The Forgotten Japanese Internment of Latin America

During World War II, the U.S. secretly deported thousands of Latin Americans of Japanese descent to internment camps.

Ask about Japanese American internment, and most people recall the 120,000 civilians forcibly relocated from the U.S. West Coast during World War II. However, few realize that the United States also orchestrated the forced deportation and internment of more than 2,000 men, women, and children of Japanese descent from Latin American countries, in a secret wartime program shrouded in secrecy and injustice.

Beginning in 1942, the United States government pressured more than a dozen Central and South American countries to arrest thousands of ethnic Japanese, most of whom were born and raised in their home countries, and ship them to U.S. internment camps. The majority came from Peru, whose sizable Japanese community faced widespread suspicion after the attack on Pearl Harbor. The U.S., seeking hostages for possible prisoner exchanges with Japan and aiming to neutralize perceived threats in the Western Hemisphere, demanded that its neighbors hand over anyone of Japanese ancestry.

These Latin American internees had no ties to Japan beyond distant ancestry; many did not even speak Japanese. Under U.S. direction, authorities seized properties, businesses, and bank accounts. Men were often arrested first, sometimes with little or no warning. In many cases, wives and children joined them only after months of separation and dire uncertainty. Families were placed on ships and sent thousands of miles to New Orleans, then loaded onto trains bound for remote U.S. detention centers, such as Crystal City, Texas.
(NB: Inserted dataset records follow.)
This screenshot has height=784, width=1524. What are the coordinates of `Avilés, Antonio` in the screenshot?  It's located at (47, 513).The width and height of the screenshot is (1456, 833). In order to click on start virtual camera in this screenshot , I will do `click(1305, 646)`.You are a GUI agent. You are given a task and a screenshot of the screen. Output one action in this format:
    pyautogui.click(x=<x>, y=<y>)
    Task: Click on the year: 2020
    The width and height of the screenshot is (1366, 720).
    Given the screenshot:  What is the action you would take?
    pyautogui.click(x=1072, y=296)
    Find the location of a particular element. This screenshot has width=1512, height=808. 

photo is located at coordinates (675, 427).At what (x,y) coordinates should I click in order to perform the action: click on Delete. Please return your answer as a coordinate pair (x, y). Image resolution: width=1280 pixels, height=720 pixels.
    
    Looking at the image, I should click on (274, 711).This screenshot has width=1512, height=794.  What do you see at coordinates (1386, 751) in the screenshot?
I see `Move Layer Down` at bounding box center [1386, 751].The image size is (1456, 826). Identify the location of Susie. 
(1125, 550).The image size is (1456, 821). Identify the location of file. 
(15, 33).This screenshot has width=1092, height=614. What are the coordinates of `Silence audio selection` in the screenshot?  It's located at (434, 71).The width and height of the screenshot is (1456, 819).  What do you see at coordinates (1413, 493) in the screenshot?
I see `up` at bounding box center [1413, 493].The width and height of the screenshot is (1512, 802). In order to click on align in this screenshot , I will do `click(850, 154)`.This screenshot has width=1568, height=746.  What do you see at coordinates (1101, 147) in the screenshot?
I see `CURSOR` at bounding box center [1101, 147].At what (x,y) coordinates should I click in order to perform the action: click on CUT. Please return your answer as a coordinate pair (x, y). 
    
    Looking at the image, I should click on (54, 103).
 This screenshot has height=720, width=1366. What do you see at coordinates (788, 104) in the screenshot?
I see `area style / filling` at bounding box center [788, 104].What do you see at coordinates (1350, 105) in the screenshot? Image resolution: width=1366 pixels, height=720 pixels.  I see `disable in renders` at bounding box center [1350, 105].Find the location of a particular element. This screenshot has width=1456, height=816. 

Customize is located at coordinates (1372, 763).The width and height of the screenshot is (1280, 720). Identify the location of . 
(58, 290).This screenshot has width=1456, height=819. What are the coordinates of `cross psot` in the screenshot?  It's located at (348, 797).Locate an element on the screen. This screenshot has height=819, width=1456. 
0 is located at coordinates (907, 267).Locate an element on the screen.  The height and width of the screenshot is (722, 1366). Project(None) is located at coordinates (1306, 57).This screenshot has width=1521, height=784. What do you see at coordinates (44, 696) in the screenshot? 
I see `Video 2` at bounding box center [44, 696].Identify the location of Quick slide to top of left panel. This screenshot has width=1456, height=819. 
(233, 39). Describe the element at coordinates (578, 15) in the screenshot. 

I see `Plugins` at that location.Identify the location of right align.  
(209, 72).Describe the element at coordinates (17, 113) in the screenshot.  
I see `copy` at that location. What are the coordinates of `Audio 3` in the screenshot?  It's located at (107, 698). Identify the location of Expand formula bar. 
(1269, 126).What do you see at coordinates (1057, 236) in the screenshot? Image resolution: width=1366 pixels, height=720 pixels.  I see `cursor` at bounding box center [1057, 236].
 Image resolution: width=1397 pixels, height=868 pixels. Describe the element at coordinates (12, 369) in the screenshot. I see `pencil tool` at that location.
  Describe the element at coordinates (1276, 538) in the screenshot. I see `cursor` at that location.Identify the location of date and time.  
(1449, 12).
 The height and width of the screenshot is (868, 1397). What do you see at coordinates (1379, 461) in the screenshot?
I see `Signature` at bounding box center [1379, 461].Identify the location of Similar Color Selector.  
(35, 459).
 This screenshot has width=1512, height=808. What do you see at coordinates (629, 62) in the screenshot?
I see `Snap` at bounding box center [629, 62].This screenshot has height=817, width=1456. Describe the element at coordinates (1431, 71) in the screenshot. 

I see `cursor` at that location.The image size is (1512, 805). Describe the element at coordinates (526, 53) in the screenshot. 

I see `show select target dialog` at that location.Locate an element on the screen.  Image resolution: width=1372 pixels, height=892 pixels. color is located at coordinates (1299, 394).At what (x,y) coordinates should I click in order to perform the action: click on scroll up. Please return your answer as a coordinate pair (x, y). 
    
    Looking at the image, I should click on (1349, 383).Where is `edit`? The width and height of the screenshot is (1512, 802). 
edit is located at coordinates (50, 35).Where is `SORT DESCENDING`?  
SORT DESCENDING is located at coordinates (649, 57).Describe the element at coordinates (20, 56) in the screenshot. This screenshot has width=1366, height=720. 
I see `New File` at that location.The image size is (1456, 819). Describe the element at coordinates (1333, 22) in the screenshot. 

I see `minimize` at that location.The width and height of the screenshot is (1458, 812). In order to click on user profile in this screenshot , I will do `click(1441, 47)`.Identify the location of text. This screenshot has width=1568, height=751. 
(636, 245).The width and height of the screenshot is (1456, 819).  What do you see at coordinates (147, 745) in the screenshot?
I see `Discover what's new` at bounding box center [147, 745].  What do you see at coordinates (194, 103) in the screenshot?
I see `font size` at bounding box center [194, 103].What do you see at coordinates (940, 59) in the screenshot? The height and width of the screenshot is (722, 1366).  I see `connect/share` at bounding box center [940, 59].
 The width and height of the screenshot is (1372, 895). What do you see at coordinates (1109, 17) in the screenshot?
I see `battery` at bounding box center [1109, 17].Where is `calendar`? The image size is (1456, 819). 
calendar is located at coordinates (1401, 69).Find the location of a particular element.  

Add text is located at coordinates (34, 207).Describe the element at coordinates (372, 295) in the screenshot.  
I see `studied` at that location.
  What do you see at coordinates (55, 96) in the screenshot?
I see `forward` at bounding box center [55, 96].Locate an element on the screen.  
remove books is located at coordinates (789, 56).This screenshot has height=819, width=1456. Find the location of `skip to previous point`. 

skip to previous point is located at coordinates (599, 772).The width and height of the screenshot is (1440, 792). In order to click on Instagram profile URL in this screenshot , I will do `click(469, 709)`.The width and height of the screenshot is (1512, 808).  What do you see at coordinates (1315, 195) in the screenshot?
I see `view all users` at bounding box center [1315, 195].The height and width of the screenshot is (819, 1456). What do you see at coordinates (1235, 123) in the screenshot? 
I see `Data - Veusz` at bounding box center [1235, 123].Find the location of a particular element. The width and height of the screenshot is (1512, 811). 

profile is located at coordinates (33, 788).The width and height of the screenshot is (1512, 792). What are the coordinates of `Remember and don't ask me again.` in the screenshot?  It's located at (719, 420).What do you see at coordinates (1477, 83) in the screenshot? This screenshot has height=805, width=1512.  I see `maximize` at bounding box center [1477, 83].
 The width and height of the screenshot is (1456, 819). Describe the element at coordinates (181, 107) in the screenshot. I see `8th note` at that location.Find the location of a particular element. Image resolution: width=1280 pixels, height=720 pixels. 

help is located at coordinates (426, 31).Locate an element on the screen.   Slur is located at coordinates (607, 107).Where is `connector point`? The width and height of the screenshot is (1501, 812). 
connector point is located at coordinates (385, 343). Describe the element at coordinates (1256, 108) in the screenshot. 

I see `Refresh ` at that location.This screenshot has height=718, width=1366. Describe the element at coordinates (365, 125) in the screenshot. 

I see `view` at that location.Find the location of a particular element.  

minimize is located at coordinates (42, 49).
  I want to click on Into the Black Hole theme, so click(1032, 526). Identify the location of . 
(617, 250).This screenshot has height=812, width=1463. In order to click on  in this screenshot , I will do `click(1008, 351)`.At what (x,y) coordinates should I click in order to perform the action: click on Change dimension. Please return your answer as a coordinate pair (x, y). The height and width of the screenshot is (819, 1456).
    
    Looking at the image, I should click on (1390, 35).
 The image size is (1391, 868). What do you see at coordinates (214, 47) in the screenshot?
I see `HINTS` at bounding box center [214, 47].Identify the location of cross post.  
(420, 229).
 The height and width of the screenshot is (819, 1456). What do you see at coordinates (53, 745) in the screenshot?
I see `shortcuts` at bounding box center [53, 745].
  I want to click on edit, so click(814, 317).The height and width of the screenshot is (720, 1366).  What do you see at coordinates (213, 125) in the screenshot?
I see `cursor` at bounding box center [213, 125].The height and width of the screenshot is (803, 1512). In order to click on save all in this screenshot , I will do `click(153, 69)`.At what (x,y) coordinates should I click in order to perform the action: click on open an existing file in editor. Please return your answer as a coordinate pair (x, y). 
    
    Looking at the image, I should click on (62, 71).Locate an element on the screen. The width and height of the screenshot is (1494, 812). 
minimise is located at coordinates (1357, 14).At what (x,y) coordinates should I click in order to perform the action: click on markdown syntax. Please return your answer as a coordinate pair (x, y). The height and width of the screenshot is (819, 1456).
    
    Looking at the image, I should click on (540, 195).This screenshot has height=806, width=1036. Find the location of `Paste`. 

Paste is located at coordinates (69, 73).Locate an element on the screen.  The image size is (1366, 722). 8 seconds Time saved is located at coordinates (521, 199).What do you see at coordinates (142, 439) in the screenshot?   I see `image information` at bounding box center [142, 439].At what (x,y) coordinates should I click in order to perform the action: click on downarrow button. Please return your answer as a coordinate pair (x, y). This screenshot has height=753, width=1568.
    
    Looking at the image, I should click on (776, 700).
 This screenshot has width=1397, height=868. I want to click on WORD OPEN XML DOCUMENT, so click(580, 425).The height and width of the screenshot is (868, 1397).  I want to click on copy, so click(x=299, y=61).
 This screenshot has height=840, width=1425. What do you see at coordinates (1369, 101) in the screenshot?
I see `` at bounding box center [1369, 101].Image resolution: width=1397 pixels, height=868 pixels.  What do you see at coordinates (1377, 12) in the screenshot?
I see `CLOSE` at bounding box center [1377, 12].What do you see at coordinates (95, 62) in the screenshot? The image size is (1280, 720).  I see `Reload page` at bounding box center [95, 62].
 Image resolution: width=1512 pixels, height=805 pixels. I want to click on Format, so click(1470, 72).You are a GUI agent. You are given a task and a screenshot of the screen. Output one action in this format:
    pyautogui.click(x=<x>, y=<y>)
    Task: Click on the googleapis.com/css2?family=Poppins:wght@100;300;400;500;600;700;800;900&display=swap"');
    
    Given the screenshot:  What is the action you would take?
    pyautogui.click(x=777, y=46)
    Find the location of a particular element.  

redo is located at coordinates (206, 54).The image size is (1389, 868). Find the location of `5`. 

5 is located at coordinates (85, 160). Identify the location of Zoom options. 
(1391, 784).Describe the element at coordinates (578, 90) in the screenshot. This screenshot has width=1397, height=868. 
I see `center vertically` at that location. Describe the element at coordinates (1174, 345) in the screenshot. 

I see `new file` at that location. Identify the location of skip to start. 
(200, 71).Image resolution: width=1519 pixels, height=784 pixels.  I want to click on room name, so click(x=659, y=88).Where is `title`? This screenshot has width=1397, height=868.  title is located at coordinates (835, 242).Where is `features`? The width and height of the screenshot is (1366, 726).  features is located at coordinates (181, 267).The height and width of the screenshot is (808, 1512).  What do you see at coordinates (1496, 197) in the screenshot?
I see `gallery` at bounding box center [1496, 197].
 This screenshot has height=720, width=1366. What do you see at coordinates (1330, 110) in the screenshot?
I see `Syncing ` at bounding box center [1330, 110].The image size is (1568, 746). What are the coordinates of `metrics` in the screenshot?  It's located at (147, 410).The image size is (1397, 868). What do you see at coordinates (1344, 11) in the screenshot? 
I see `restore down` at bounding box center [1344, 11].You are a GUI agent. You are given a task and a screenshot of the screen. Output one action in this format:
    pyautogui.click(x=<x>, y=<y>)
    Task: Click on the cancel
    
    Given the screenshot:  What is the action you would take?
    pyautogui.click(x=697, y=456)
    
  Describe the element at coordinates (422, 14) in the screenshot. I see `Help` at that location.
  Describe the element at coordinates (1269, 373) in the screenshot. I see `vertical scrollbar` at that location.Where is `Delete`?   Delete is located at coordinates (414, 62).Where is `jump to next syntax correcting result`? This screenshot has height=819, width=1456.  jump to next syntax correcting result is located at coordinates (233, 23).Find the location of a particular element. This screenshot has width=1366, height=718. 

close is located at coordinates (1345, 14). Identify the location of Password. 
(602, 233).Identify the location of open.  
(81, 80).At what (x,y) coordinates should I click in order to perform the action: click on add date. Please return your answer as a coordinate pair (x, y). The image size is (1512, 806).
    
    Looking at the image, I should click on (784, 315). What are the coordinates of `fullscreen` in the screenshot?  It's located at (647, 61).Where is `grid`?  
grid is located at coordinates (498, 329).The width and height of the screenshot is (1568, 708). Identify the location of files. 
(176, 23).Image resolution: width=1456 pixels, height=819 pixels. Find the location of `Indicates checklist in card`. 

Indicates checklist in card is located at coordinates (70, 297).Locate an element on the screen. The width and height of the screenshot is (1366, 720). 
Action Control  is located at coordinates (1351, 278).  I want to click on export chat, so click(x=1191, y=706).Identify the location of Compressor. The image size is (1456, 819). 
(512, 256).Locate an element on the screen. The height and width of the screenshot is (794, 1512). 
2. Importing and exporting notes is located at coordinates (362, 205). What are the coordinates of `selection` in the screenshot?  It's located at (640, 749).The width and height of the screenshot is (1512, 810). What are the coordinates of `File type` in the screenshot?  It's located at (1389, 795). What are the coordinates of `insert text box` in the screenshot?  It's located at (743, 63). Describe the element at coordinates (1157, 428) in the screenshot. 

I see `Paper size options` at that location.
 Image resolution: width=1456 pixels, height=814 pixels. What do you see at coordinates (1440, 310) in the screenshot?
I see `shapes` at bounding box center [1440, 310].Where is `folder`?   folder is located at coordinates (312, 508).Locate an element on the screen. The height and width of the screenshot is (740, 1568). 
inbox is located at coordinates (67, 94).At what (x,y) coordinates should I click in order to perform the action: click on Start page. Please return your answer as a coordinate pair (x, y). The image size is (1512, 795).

The conditions of their detention mirrored those faced by Japanese Americans: barbed wire, armed guards, and communal living. But while Japanese Americans were at least U.S. citizens or legal residents, the Latin American internees found themselves effectively stateless. Many had their passports confiscated, and some became eligible for deportation to Japan—despite never having set foot there.

Perhaps the most startling element of this chapter is that the primary motivation for the program was not security but diplomacy. The United States used hundreds of Latin American Japanese civilians—including children—as pawns in prisoner-of-war exchanges with Japan. Roughly 800 were shipped to Japan under these circumstances, their destinies shaped by the cold calculations of wartime bargaining.

After the war, most Latin American governments refused to readmit their former citizens, who now had nowhere to go. Some languished in U.S. camps for years, while others struggled to settle in the United States, their legal status unresolved. It was not until decades later that survivors and their descendants began to speak publicly about their traumatic experiences.

The Japanese Latin American internment program remained largely secret until the 1980s, when activists and researchers exposed documentary evidence in U.S. government archives. In 1998, after years of lobbying, the U.S. government issued a formal apology and offered modest compensation to surviving internees through a special bill, separate from its earlier redress for Japanese Americans. Still, recognition of this unique episode remains scant in both American and Latin American history.

This forgotten saga reveals not only the reach of U.S. wartime policy beyond its borders but also the profound impact on generations caught up in international conflicts they neither started nor understood. The story of Latin America’s Japanese internees invites broader reflection on the ethical costs of national security—and on the persistence of overlooked historical injustices.